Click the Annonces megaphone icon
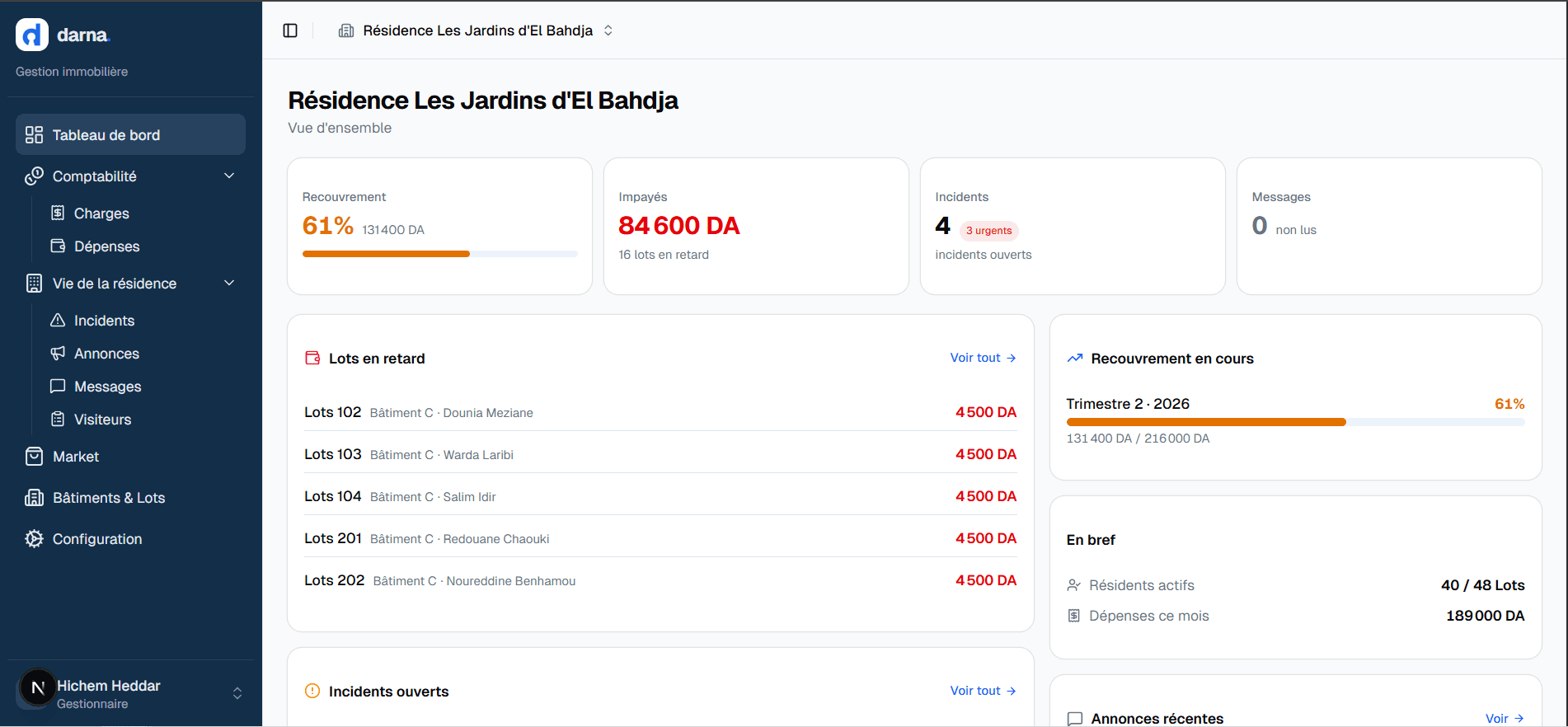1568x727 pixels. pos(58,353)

=-=-=

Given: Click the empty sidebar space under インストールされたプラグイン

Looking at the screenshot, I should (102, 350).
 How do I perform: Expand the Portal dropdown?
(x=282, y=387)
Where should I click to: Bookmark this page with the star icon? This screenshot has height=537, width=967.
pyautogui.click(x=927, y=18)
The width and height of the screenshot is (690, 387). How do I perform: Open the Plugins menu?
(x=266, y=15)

=-=-=

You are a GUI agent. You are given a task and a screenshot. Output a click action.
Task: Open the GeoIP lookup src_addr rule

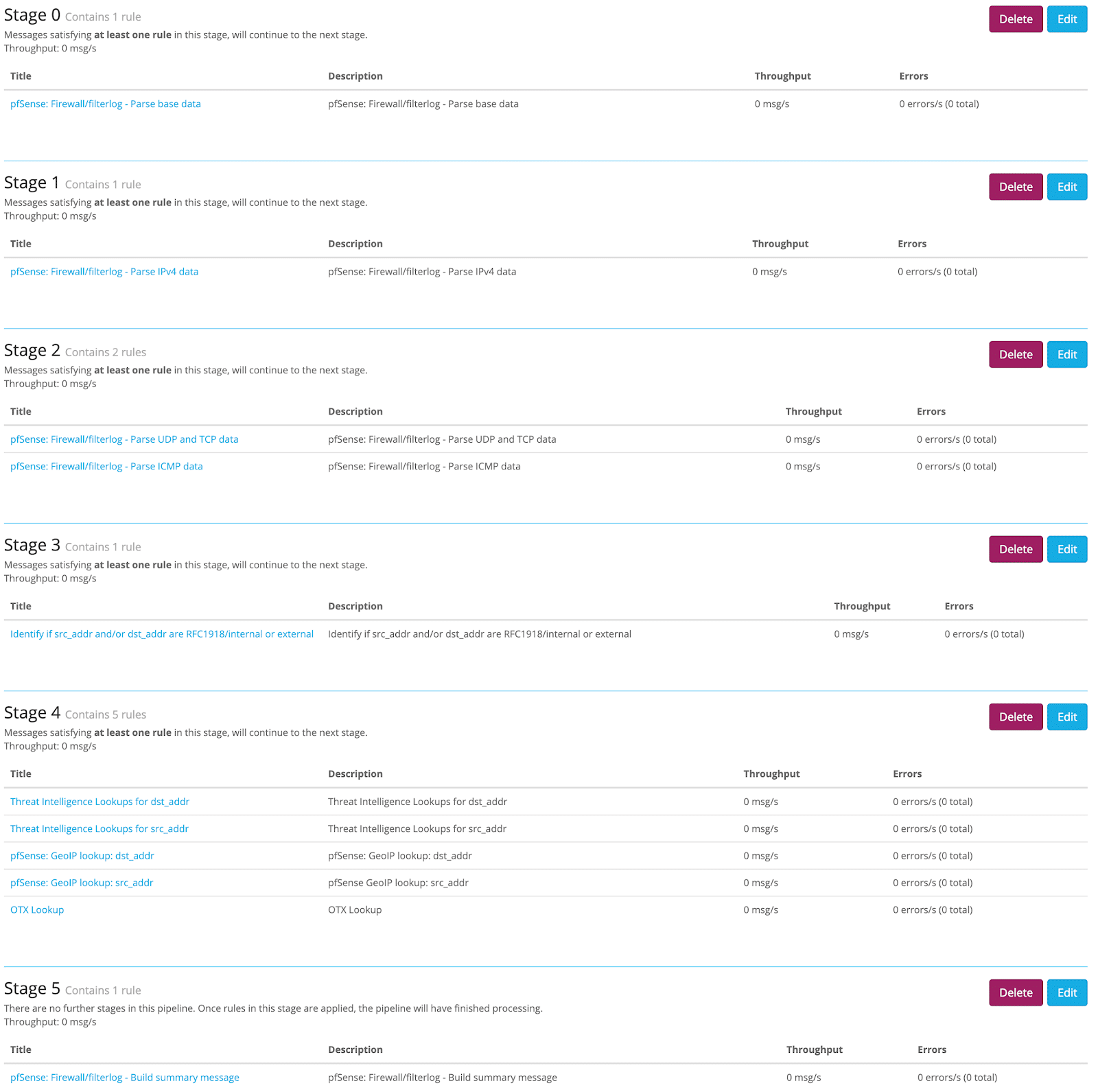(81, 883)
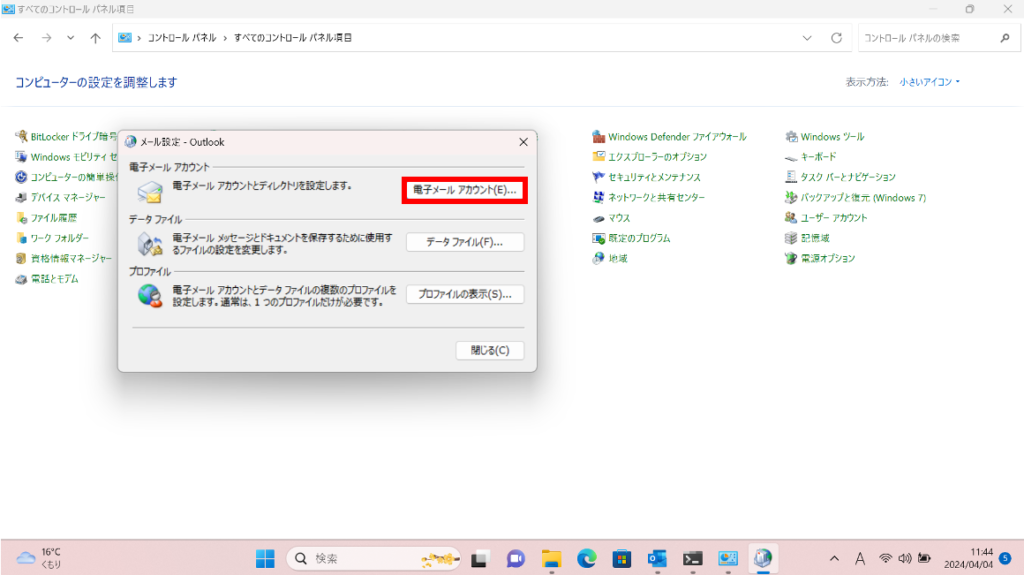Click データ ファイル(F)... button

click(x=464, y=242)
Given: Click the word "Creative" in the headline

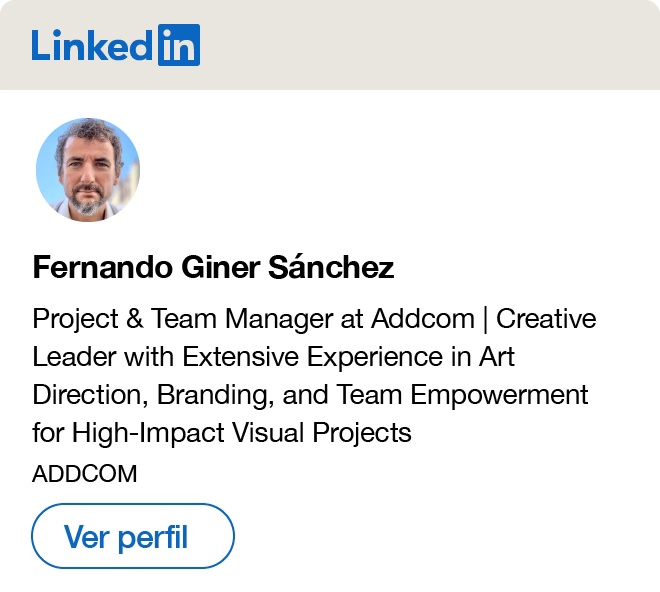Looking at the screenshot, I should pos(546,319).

=-=-=

◆ **Problem details**: Reproduce the stretch of the material from the line containing "How do I perform: Expand" through the line containing "pyautogui.click(x=927, y=18)", substituting "Admin" for "Portal" and keeping everything else the same.

◆ **Exercise response**:
 How do I perform: Expand the Admin dropdown?
(x=282, y=387)
Where should I click to: Bookmark this page with the star icon? This screenshot has height=537, width=967.
pyautogui.click(x=927, y=18)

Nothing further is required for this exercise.